EXTRACTED ENTRIES: Begin
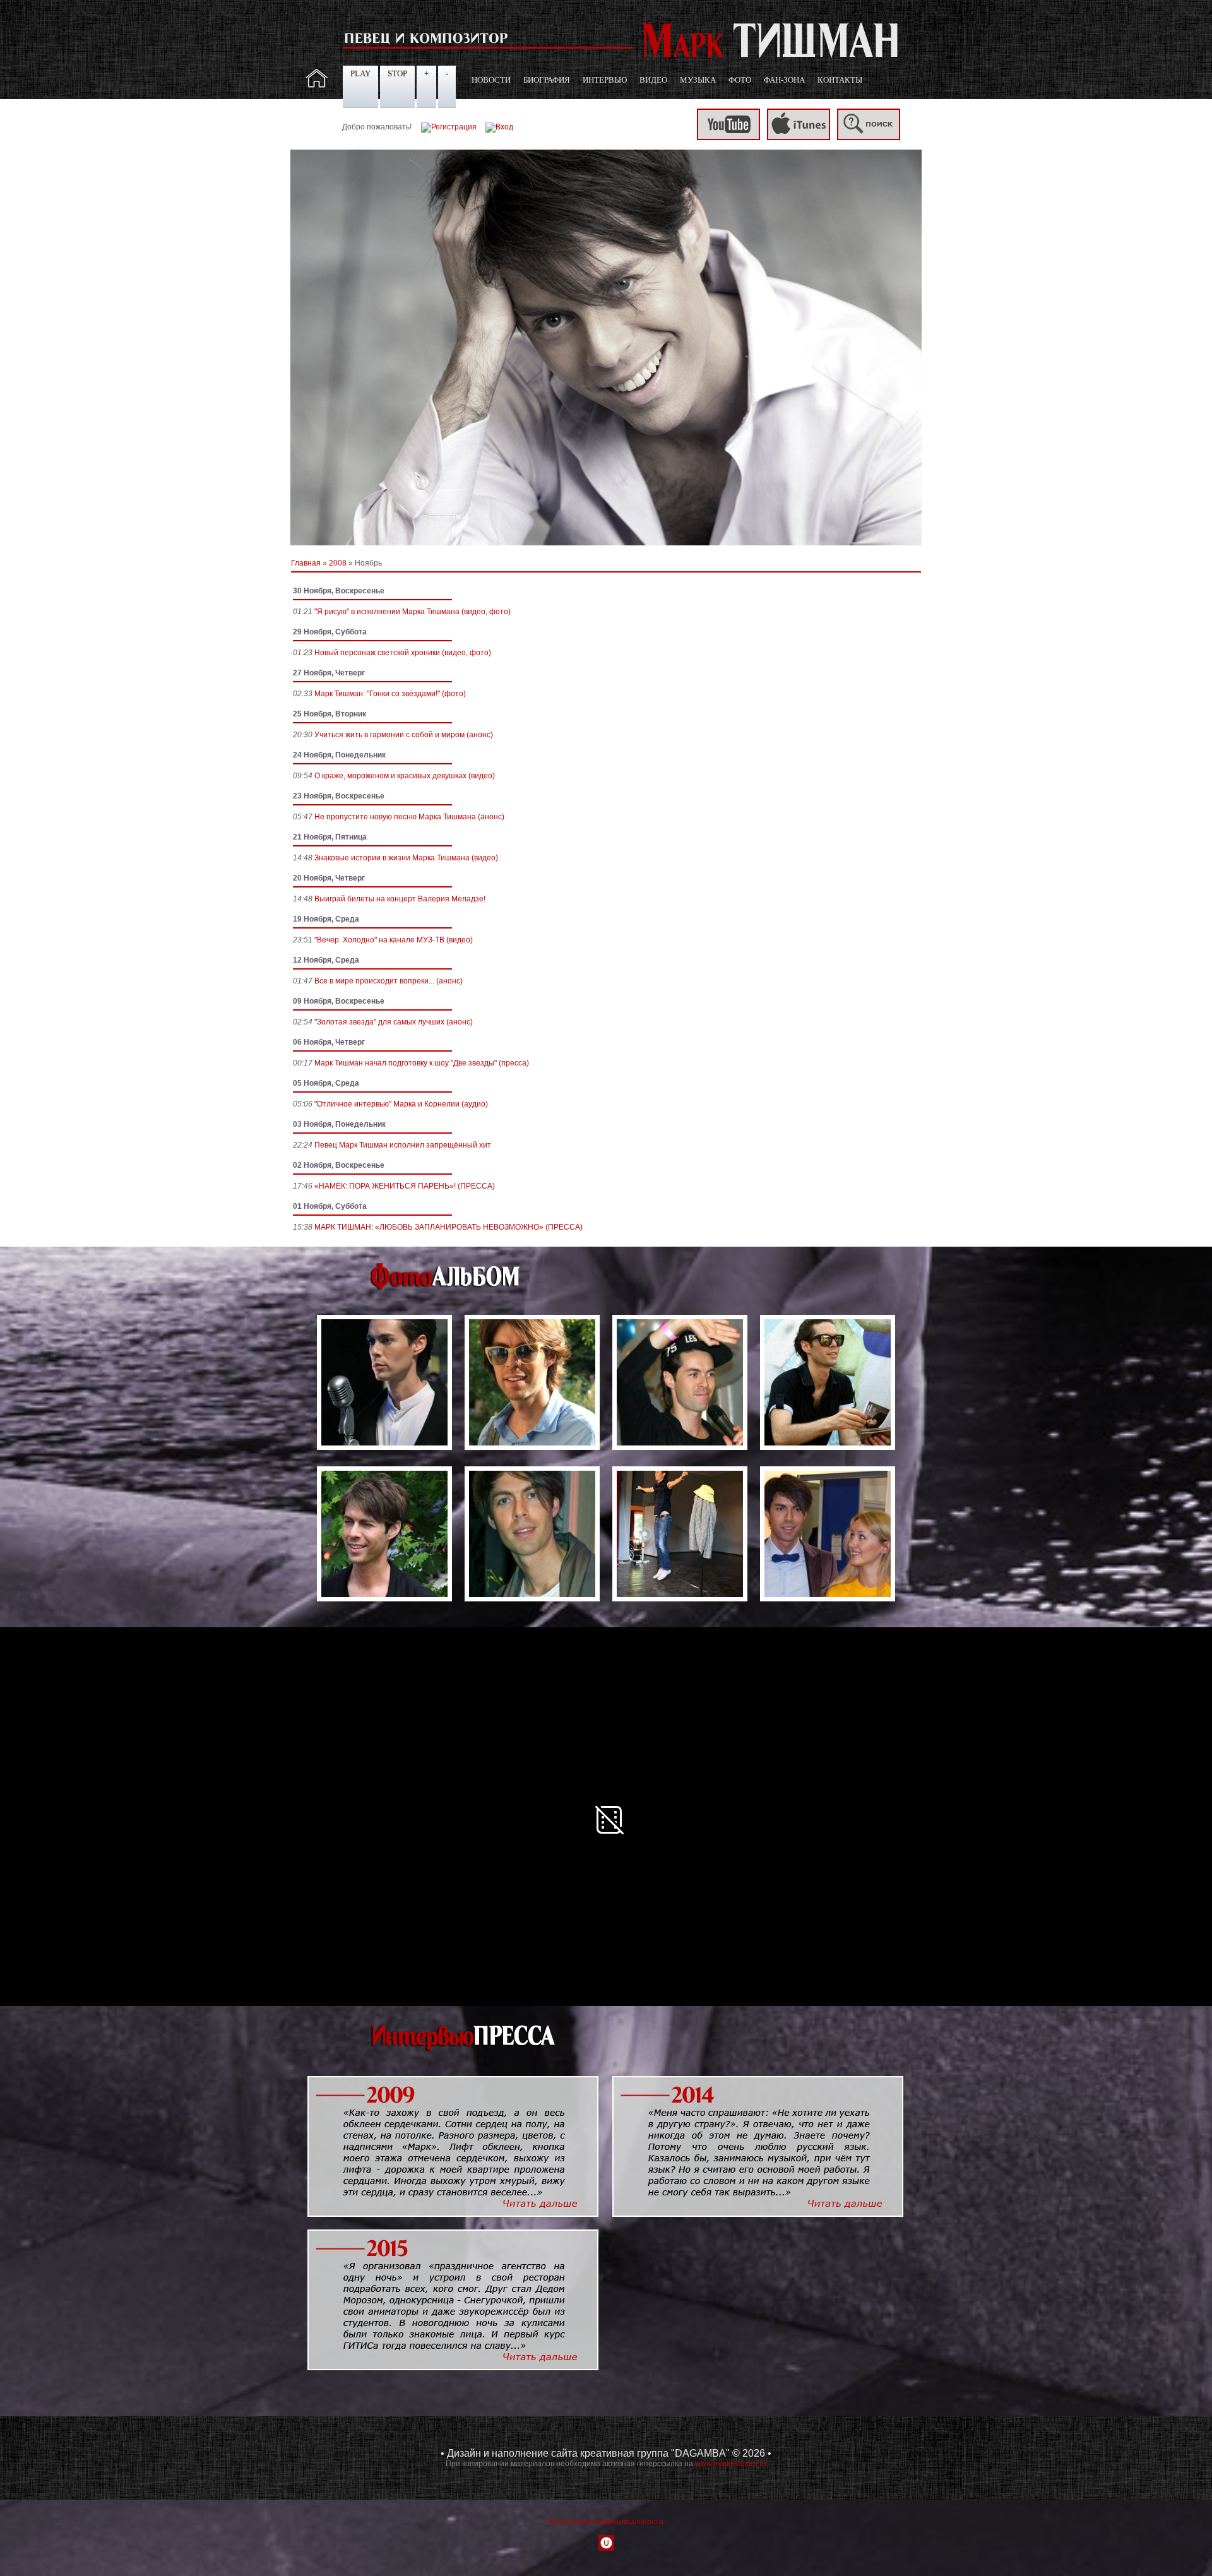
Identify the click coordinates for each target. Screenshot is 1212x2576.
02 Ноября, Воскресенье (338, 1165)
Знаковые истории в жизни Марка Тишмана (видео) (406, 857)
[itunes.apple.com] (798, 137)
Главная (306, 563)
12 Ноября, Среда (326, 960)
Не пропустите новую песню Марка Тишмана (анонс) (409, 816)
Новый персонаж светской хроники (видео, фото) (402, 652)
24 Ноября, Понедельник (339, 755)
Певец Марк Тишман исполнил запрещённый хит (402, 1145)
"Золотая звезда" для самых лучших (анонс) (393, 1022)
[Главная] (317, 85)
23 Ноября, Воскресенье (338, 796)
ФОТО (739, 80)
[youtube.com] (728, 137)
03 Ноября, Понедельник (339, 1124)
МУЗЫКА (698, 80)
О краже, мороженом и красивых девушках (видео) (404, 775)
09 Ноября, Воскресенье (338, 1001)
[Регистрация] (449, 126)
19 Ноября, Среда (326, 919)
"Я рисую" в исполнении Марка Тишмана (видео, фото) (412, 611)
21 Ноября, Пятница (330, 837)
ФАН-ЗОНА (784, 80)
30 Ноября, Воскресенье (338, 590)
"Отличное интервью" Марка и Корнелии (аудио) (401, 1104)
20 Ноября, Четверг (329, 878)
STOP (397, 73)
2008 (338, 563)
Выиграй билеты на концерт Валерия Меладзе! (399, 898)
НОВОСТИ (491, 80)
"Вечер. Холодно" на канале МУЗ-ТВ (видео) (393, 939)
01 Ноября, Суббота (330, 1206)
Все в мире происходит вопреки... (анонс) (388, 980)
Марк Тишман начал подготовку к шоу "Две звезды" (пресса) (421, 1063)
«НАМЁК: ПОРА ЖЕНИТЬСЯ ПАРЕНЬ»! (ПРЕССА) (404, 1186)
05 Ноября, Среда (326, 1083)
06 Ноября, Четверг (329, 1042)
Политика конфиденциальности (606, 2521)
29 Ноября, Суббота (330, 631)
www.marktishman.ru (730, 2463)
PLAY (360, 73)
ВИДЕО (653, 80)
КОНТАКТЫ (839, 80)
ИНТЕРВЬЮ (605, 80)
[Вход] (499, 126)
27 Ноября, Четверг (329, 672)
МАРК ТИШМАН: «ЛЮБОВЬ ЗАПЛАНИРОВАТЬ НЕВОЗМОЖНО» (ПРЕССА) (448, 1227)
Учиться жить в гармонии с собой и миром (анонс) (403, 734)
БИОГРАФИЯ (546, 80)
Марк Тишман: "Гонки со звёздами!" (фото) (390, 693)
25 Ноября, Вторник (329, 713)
EXTRACTED ENTRIES: End
[ABOUT THIS TASK] Your reply should be the lines of the records from the start through the line with "Новый персонаж светской", copied word for word, pictures omitted.

[TASK RESPONSE]
Identify the click coordinates for each target. Screenshot is 1212x2576.
02 Ноября, Воскресенье (338, 1165)
Знаковые истории в жизни Марка Тишмана (видео) (406, 857)
[itunes.apple.com] (798, 137)
Главная (306, 563)
12 Ноября, Среда (326, 960)
Не пропустите новую песню Марка Тишмана (анонс) (409, 816)
Новый персонаж светской хроники (видео, фото) (402, 652)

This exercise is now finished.